Benji Fields
January 25, 2024
Zoom recording
Abstract:
I outline an archival search for lasers from 2,821 stars, and an active followup investigation into the most interesting technosignature candidate we’ve found. After searching for statistically significant narrow emission spikes, we subjected each detection to a series of tests for false positives, including cosmic rays, bleedthrough from the Th-Ar calibration lamp, night sky airglow lines, and large clusters of emission lines indicative of natural stellar activity. Of the 294 initial detections, 29.3% appear to be natural emission lines, 47.6 % showed visual signatures of cosmic rays and 2.4% were due to calibration lamp bleedthrough. From the remaining 17.7% of candidate observations, we eliminated spikes with linewidths narrower than the instrumental PSF as being the likely product of cosmic rays or other non optical phenomena. This left 14 candidates which survived all filters. Of these 14, a majority are ambiguous–but one in particular matches many of the physical characteristics one would expect from an extraterrestrial laser. The candidate did not repeat in any subsequent observations. It also originates from a G0V type star–not generally known for emission line producing activity. I will share the cosmic detective story emerging around this candidate, and alternative/prosaic hypotheses which we’ve examined.

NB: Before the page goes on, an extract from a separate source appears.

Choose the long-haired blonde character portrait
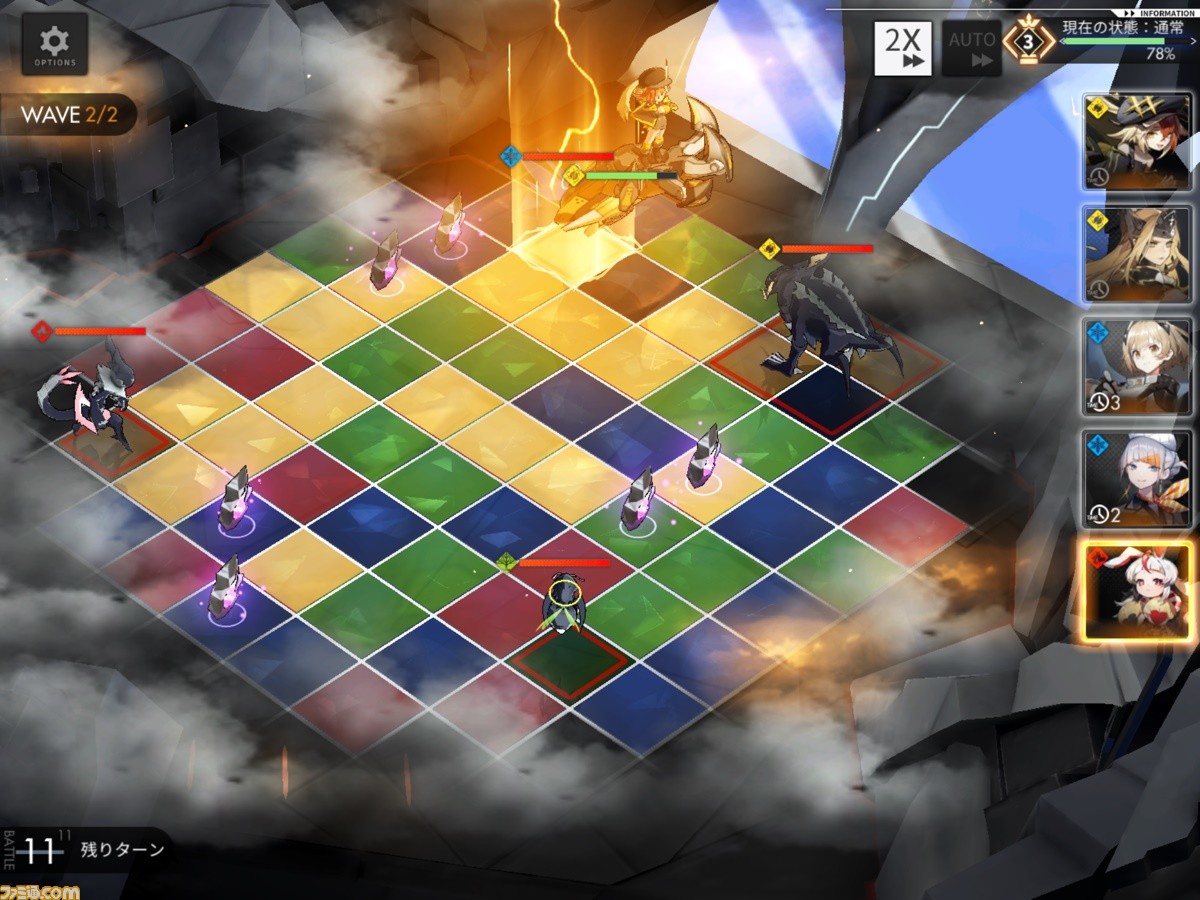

These include interference from LiDAR satellites and drones, natural stellar activity, atmospheric phenomena, ground based adaptive optics lasers, as well as outside contamination from a variety of human light sources including LED and Halogen lights. I will also show the results of an optimal extraction test using the PyReduce algorithm, and what it reveals about the candidate. I will outline a future research program which will assess both the candidate’s viability as a technosignature, as well as any natural astrophysical explanations which may emerge in the process. Finally, I will use this as an opportunity to share my own epistemological framework for non-repeating “Wow! Signal”-type candidates: where they may fit into SETI as whole, and an investigative strategy to uncover their origin.